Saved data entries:
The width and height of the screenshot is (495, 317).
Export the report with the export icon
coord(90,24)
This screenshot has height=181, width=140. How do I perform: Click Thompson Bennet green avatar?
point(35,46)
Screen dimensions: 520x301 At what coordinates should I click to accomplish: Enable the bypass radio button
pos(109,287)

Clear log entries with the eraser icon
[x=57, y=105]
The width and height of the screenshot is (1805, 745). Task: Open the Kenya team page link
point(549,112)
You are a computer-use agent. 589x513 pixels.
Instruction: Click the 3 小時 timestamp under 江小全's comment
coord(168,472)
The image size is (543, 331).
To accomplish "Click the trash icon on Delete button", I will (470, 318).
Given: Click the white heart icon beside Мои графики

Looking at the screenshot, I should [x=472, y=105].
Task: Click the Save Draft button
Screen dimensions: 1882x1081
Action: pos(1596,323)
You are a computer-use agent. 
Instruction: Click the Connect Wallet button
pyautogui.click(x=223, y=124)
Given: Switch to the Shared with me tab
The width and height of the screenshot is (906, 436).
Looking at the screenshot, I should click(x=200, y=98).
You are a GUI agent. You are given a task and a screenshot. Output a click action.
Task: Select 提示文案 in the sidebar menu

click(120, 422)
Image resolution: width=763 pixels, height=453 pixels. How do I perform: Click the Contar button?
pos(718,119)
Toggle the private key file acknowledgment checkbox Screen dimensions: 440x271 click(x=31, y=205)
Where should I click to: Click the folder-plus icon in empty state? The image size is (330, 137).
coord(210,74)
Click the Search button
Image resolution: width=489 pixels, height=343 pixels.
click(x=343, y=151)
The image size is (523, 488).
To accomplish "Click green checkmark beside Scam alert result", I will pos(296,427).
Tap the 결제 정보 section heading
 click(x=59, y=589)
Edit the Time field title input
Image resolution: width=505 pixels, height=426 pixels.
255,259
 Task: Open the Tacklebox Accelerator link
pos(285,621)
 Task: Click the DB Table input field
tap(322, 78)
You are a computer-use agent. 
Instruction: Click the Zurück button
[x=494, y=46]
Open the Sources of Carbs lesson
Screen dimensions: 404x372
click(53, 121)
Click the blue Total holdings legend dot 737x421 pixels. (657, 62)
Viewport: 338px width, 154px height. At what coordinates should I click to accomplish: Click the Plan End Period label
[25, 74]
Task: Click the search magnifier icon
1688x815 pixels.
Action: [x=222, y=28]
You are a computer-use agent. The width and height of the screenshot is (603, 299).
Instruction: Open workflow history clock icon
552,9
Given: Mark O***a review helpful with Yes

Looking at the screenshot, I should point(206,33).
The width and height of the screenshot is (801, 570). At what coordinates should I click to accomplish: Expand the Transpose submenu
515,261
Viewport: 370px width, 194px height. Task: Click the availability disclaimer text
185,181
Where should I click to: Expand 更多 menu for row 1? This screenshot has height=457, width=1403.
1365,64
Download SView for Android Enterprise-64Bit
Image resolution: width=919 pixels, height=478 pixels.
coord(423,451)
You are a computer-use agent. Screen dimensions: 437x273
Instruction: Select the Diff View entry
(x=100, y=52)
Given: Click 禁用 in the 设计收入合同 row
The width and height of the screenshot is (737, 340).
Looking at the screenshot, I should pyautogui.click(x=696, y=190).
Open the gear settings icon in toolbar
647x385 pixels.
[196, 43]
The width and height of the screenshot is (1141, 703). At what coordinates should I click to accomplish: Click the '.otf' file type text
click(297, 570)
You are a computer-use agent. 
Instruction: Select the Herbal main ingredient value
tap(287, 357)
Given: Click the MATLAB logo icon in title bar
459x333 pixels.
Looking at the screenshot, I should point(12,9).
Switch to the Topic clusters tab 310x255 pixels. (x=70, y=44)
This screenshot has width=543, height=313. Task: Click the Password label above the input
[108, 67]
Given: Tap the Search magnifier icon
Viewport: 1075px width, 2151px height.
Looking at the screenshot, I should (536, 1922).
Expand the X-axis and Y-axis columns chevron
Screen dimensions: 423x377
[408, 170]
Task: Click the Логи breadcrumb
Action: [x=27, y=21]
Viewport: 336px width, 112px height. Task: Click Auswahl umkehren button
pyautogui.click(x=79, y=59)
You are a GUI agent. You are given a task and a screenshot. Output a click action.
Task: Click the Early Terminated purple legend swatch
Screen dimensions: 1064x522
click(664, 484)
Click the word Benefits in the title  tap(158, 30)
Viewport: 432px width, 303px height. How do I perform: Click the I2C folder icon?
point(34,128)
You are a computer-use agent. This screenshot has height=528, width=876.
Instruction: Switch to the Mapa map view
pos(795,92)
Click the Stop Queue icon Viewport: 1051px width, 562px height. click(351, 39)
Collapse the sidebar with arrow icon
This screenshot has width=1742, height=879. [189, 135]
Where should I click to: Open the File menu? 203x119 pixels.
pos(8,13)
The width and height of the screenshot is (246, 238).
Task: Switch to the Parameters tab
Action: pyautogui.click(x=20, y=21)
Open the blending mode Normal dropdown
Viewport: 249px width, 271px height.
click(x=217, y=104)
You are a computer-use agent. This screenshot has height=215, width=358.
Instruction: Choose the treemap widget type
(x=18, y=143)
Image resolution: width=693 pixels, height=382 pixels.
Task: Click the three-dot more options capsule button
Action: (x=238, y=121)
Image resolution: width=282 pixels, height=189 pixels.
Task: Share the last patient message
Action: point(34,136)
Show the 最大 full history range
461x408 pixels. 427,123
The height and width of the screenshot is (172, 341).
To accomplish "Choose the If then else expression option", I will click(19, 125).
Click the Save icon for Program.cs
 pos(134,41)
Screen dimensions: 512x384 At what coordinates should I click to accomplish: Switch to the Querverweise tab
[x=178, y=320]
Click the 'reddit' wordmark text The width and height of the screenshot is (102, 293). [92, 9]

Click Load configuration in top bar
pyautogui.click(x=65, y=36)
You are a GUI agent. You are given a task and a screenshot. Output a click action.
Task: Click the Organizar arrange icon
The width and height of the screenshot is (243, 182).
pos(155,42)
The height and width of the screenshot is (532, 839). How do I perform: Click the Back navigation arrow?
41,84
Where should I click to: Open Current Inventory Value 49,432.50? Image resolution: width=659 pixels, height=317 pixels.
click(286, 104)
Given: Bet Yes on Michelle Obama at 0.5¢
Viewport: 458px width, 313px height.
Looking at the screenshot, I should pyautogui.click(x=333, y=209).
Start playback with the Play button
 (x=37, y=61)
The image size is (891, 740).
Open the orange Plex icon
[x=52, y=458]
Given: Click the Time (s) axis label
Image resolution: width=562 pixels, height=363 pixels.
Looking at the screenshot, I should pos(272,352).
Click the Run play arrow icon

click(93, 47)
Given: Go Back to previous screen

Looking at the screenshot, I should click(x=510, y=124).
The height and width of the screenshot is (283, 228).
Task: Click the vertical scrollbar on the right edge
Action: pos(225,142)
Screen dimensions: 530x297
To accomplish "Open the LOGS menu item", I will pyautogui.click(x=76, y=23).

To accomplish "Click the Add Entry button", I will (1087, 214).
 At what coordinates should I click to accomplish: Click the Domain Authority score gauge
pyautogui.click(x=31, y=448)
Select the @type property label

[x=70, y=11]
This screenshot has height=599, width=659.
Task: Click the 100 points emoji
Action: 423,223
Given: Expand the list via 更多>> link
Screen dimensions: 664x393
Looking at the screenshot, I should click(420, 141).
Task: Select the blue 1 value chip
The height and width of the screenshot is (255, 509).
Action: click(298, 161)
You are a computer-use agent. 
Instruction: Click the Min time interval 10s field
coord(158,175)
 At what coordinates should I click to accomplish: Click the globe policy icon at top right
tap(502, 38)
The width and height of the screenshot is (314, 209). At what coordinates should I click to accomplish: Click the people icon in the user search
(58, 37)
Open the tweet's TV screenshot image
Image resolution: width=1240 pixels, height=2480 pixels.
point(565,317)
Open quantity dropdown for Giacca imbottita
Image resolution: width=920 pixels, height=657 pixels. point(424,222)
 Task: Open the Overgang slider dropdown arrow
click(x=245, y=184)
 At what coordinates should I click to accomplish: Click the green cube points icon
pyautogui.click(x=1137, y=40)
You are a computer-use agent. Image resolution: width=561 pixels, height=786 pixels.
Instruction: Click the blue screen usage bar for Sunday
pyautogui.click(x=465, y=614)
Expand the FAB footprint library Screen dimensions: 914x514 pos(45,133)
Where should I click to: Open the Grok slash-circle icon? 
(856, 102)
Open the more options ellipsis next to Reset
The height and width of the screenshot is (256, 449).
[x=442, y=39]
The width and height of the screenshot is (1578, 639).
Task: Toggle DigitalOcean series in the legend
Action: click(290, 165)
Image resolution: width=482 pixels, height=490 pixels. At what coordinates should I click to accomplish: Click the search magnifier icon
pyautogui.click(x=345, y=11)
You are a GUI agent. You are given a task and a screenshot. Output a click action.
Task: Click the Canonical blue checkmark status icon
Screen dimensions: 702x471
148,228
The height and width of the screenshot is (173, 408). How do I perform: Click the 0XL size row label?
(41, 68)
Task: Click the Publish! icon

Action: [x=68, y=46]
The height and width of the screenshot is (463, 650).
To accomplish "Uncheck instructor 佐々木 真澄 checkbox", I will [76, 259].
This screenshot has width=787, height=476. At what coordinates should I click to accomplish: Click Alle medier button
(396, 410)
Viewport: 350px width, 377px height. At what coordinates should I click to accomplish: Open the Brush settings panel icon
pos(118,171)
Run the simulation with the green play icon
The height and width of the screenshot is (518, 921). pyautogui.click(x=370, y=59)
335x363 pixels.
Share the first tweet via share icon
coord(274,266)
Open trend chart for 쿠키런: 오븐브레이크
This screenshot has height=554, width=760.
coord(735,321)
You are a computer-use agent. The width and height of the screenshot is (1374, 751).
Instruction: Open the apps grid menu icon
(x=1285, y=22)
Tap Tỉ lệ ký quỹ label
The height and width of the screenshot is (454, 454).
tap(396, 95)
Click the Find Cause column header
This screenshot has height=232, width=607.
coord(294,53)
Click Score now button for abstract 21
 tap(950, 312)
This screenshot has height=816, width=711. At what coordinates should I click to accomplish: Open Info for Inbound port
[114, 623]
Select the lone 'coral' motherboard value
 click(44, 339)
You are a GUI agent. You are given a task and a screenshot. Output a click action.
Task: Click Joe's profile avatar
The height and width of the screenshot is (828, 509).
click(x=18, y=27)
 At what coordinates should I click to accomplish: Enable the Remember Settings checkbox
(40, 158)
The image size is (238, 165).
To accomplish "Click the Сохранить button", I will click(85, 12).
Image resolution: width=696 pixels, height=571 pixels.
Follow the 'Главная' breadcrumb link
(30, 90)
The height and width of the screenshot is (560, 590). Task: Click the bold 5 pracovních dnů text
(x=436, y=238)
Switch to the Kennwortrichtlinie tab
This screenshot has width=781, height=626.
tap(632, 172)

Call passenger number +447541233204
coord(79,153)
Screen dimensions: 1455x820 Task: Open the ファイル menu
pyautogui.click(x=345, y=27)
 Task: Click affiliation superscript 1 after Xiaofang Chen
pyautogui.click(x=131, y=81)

THE TASK — Reply with only the number of lines in the entries that hold the word "title".

TASK ANSWER — 3